The Coalition pour le Peuple de l’Azawad (Coalition for the People of Azawad, CPA)* is a political faction and armed group in northern Mali, with its base in the Timbuktu Region. The CPA does not belong to the Coordination des mouvements de l’Azawad (Coordination of Movements of Azawad, CMA), the main coalition of ex-rebels in northern Mali – and one of three signatories to the 2015 Algiers Accord. The CPA has come up in two pieces I’ve written over the last year and a half or so (on jihadists’ political relationships with other actors in Timbuktu, and on the kidnapping of Malian opposition leader Soumaïla Cissé, also in Timbuktu). I have not yet delved deeply into understanding the CPA, but since it keeps coming up, here are some key sources on the group, sources that will hopefully prove helpful to any readers who are also interested in the CPA or in wider questions of political-military competition in northern Mali.

  1. The CPA’s Facebook page, where one can read statements and watch videos (for example, here) from key events.
  2. Jeune Afrique‘s March 2014 interview with Ibrahim Ag Mohamed Assaleh, founder of the CPA, when he broke with the Mouvement national de libération de l’Azawad (National Movement for the Liberation of Azawad, MNLA, one of three main movements now in the CMA). See also Jeune Afrique‘s discussion of the CPA’s founding here.
  3. Zeini Moulaye’s 2016 report on security challenges in the Sahel-Sahara, which features a discussion of the CPA’s 2014-2015 history (p. 14), including tensions between Ag Mohamed Assaleh and another key leader, Mohamed Ousmane Ag Mohamedoune.
  4. Studio Tamani’s November 2017 report on the creation of the Coordination des mouvements de l’entente (Coordination of Movements of Understanding, CME), an umbrella framework for northern armed groups that are not signatories to the Algiers Accord and that are, for the most part, breakaways from signatory groups.
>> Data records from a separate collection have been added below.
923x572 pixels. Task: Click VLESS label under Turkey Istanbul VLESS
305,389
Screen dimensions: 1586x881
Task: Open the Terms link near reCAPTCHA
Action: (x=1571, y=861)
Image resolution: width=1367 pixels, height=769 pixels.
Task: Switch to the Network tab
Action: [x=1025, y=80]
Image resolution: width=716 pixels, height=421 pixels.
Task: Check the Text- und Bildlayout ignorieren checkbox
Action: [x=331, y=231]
The CPA is a leading member of the CME, and the Studio Tamani report features a brief audio commentary by Ag Mohamedoune.
  5. The United Nations Security Council’s December 2018 narrative explanation of its decision to sanction the CPA’s Secretary-General Mohamed Ousmane Ag Mohamedoune for “his involvement in planning, directing, sponsoring, or conducting attacks against: (i) the various entities referenced in the Agreement, including local, regional and state institutions, joint patrols and the Malian Security and Defence forces; (ii) MINUSMA peacekeepers and other UN and associated personnel, including members of the Panel of experts; (iii) international security presences, including the FC-G5S, European Union Missions and French forces.”
  6. The February 2019 report from the United Nations Panel of Experts on Mali, where pp. 14-15 discuss the CPA, its activities in the Timbuktu Region, and its relationship with al-Qaida in the Islamic Maghreb (AQIM). The Panel of Experts’ August 2018 report also discusses the CPA, especially on pp. 24-25.
  7. Le Point’s August 2018 interview with Ag Mohamedoune, where he responds to the Panel of Experts’ statements that the CPA coordinates and has relationships with jihadists.
  8. L’Indépendant‘s March 2020 report on leadership struggles within the CPA and certain leaders’ public criticisms of Ag Mohamedoune.
  9. The May 2020 communiqué from the CPA stating that Ag Mohamedoune had been stripped of his post and had no longer represented the CPA since February 2020.
  10. Adib Bencherif’s 2018 article “Le Mali post « Accord d’Alger » : une période intérimaire entre conflits et négociations,” which helps to place the CPA and the CME into their wider context of armed groups’ relationships and competition in northern Mali since 2015.

*Also sometimes rendered as “le Coalition du Peuple pour l’Azawad.”